§ **WHAT IS EXPECTED**
Rewrite the lines below as a numbered list, skipping any blank lines and leaving out the pictures.

§ **LISTING**
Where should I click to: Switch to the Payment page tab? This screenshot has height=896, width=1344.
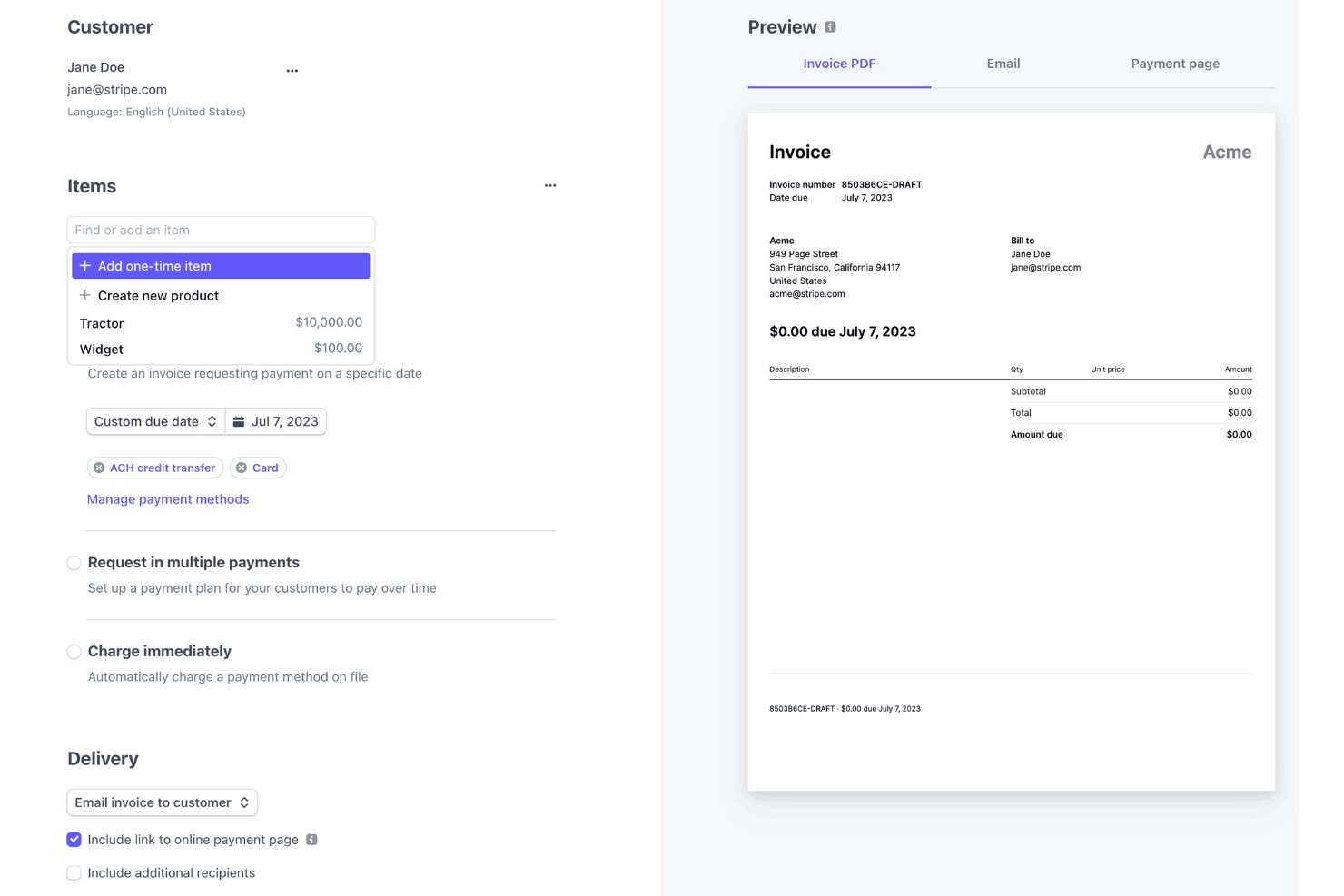pyautogui.click(x=1175, y=64)
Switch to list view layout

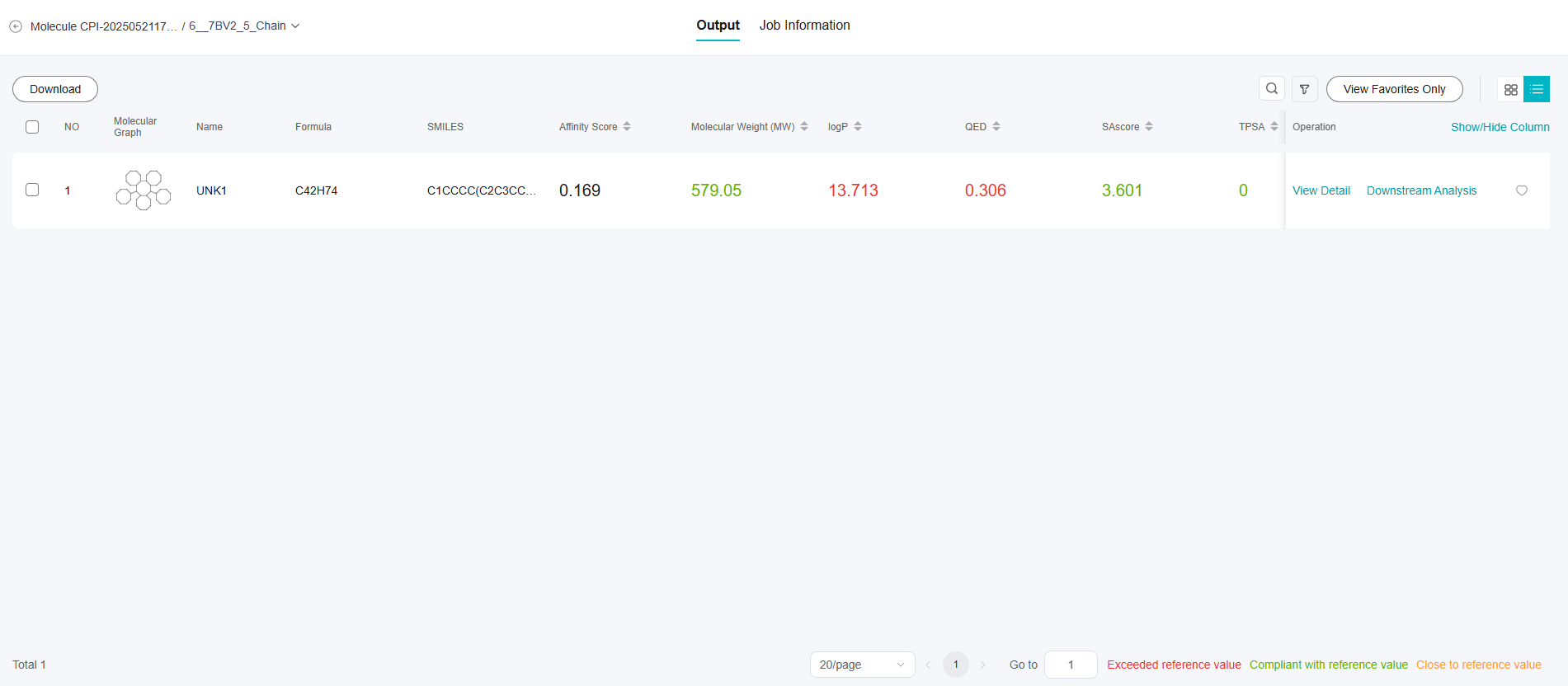(x=1537, y=89)
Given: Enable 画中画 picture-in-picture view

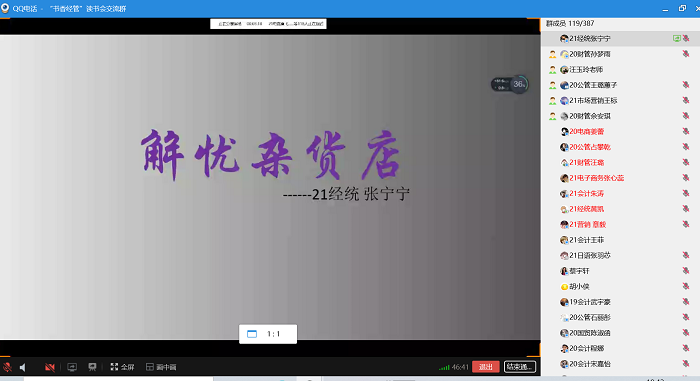Looking at the screenshot, I should pyautogui.click(x=161, y=367).
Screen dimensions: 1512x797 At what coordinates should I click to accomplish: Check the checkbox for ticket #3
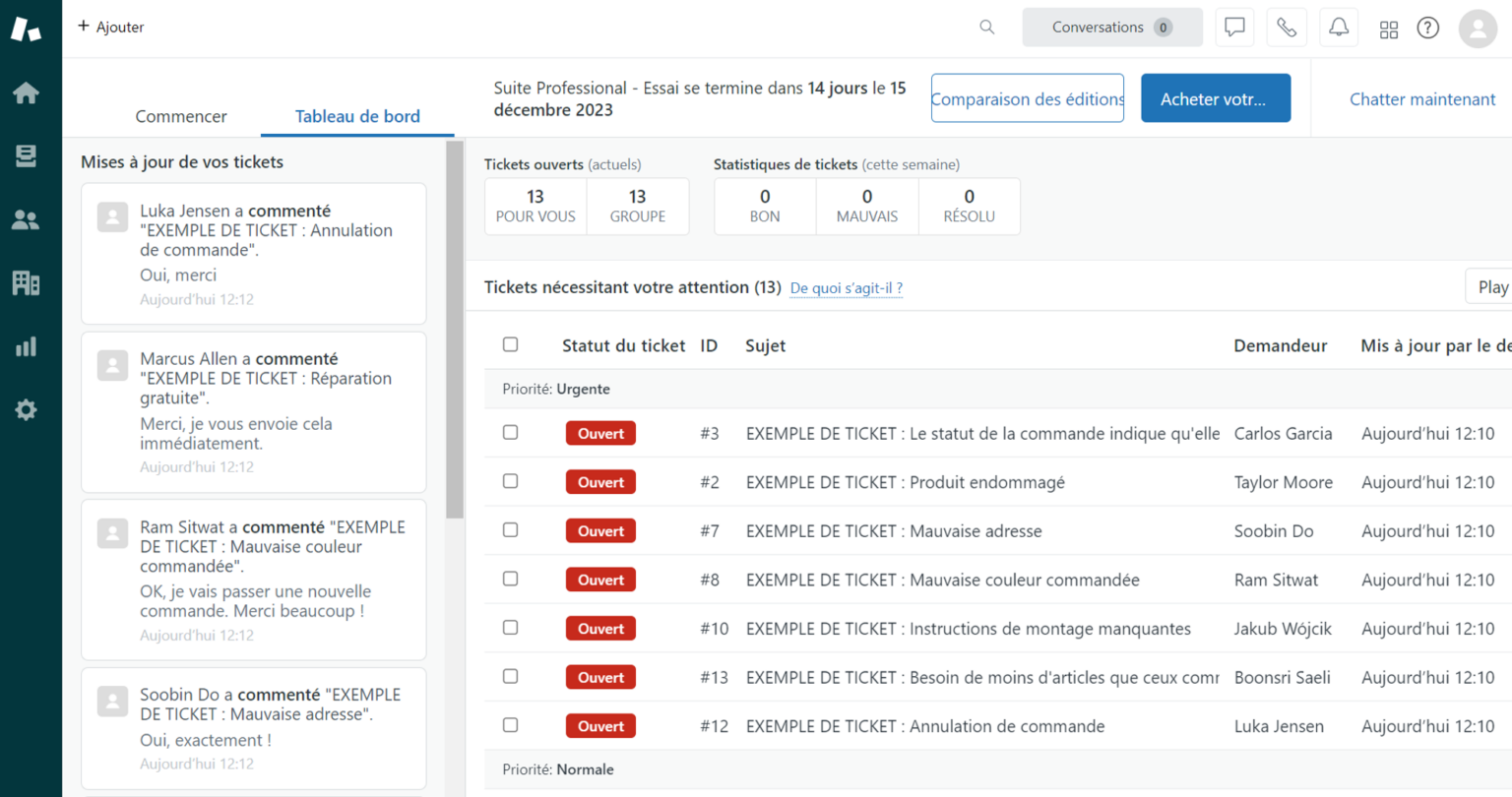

§ **EXERCISE RESPONSE**
1. Where should I click to: Switch to the Payment page tab? This screenshot has height=896, width=1344.
2. pyautogui.click(x=1175, y=64)
3. Switch to list view layout
4. (x=1537, y=89)
5. Given: Enable 画中画 picture-in-picture view
6. Looking at the screenshot, I should pyautogui.click(x=161, y=367).
7. Screen dimensions: 1512x797 At what coordinates should I click to accomplish: Check the checkbox for ticket #3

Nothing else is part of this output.